Surnommée « la Baronne », « Nanfitini » ou encore « El Commandanté », Kankou Samaké s’est imposée en quinze ans comme une figure incontournable de l’événementiel en Côte d’Ivoire. Originaire de Tiémélékro, elle s’est frayée un chemin loin des destins tracés pour s’affirmer comme la référence absolue de l’accueil professionnel.

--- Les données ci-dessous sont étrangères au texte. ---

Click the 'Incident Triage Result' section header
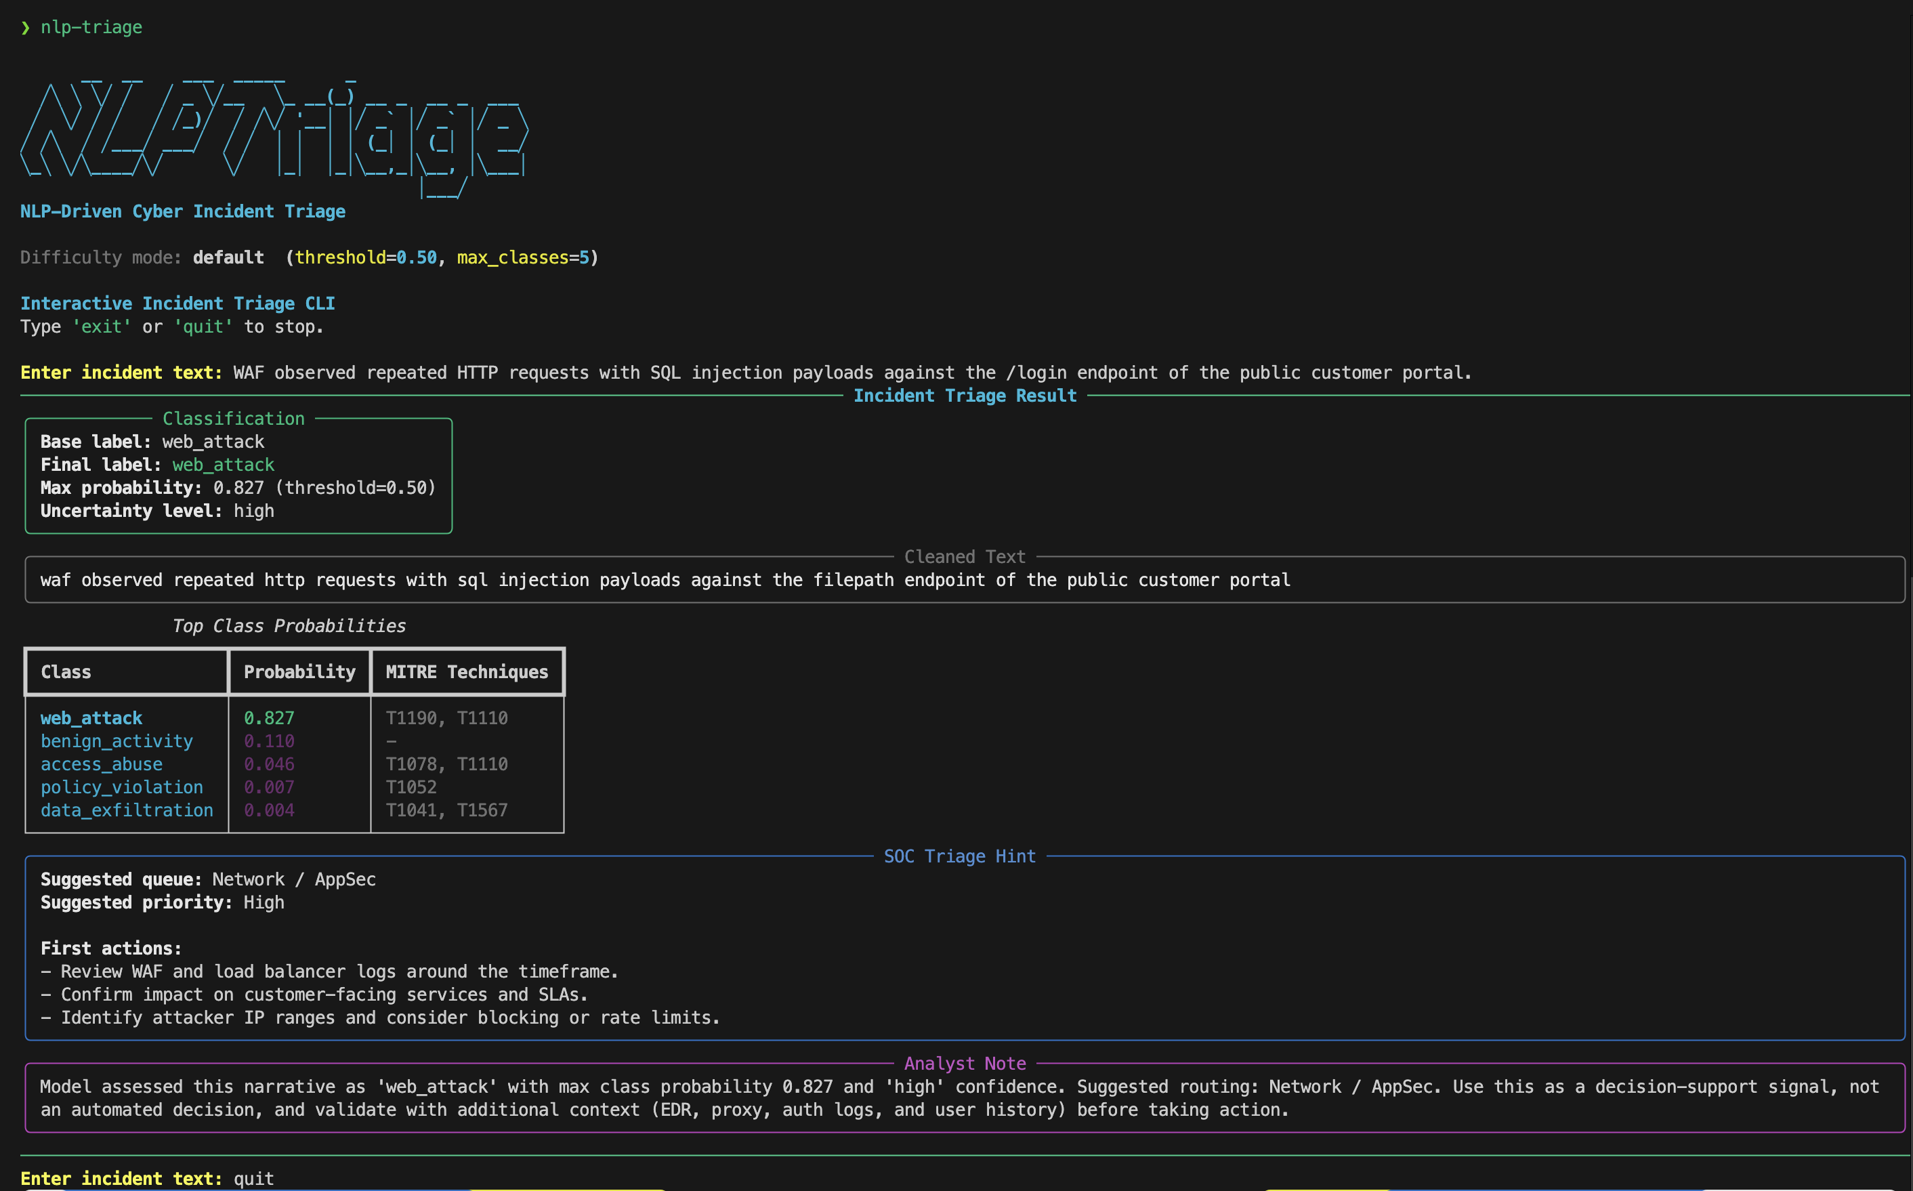 point(965,395)
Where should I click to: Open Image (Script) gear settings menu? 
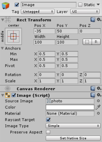pyautogui.click(x=99, y=95)
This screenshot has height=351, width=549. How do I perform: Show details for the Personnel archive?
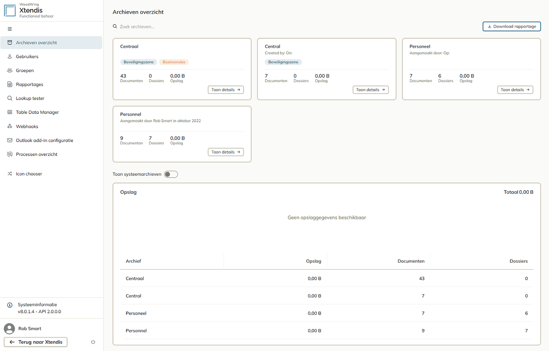pos(226,152)
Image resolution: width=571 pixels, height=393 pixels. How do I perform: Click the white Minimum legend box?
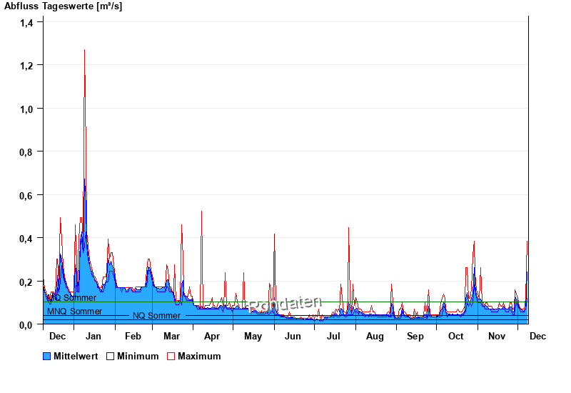111,356
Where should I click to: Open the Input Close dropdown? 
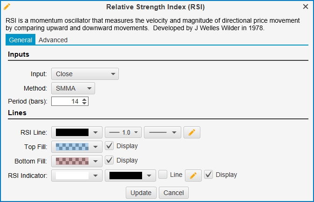pos(85,74)
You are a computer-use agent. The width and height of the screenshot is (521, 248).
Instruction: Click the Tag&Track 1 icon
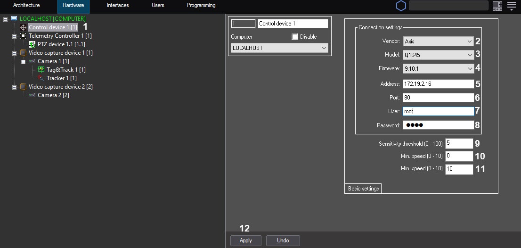[x=41, y=70]
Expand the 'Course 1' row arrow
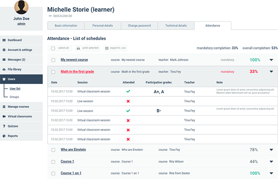 pos(271,162)
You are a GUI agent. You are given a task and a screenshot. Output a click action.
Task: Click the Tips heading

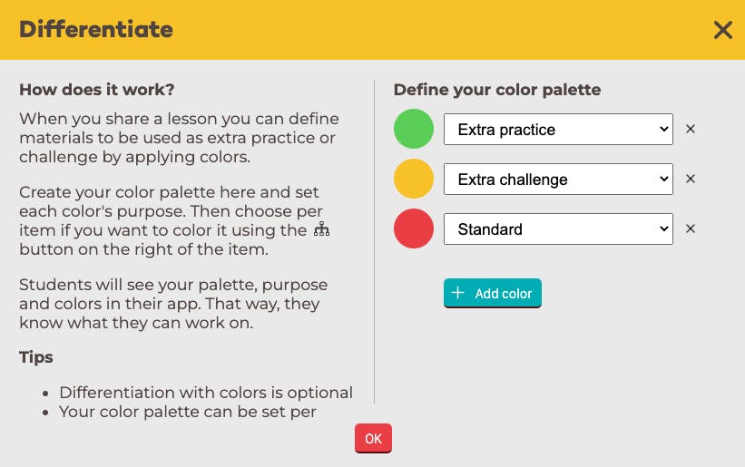(x=36, y=357)
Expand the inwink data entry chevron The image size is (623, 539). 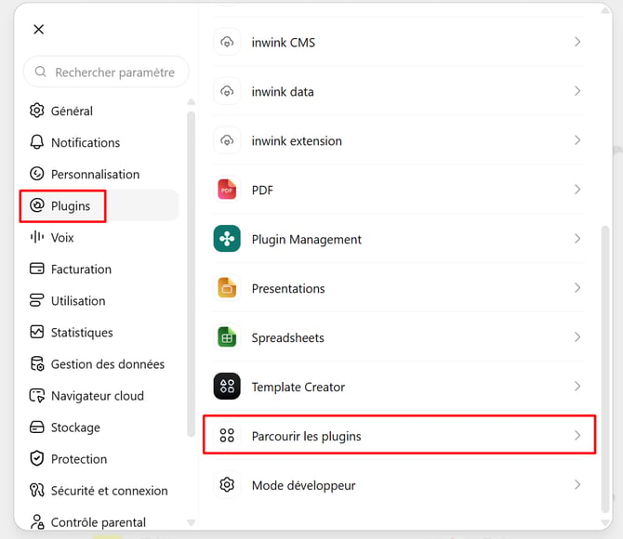(577, 91)
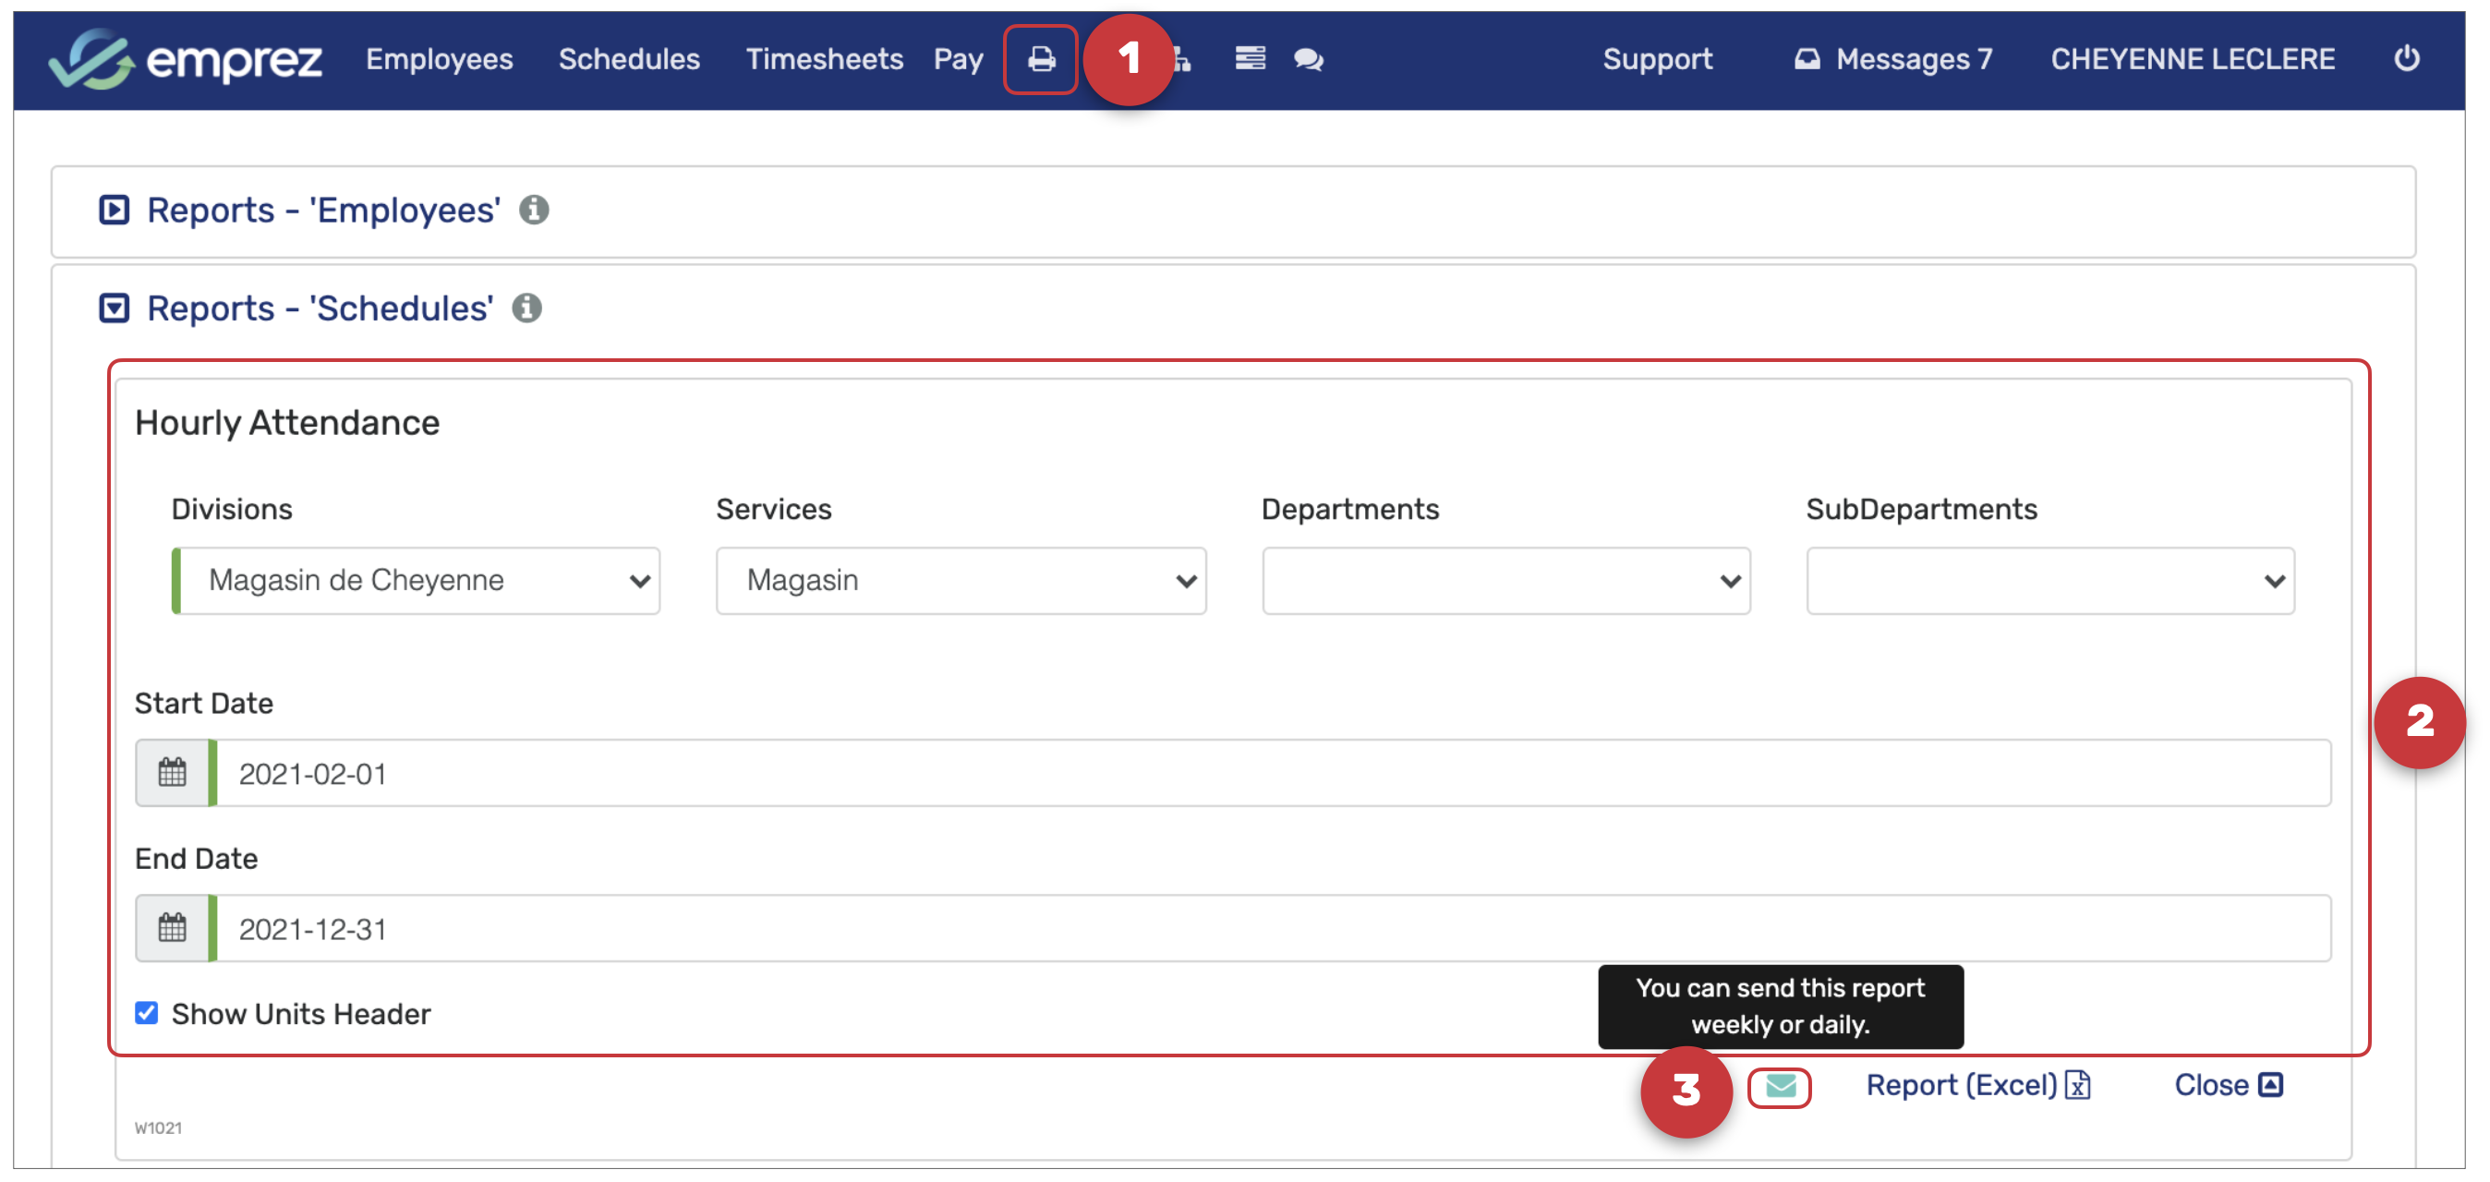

Le 30 juillet 2026, elle célèbrera le 15e anniversaire de Djigui-ya Agence au cinéma Pathé Cap Sud à Abidjan, autour du thème : « L’autonomisation de la jeune fille : inspirer, former et construire l’avenir ».
De l’école de la débrouillardise à la création de Djigui-ya
Née dans le Moronou où elle organisait déjà les fêtes et tournois locaux, Kankou refuse le mariage précoce pour faire des études son « passeport pour la liberté ». Après un BTS en communication d’entreprise à Abidjan, elle découvre le monde de l’accueil par hasard, en poussant la porte d’une agence face à son école. Elle y apprend la rigueur, le maintien et la discipline de fer qui feront sa marque de fabrique.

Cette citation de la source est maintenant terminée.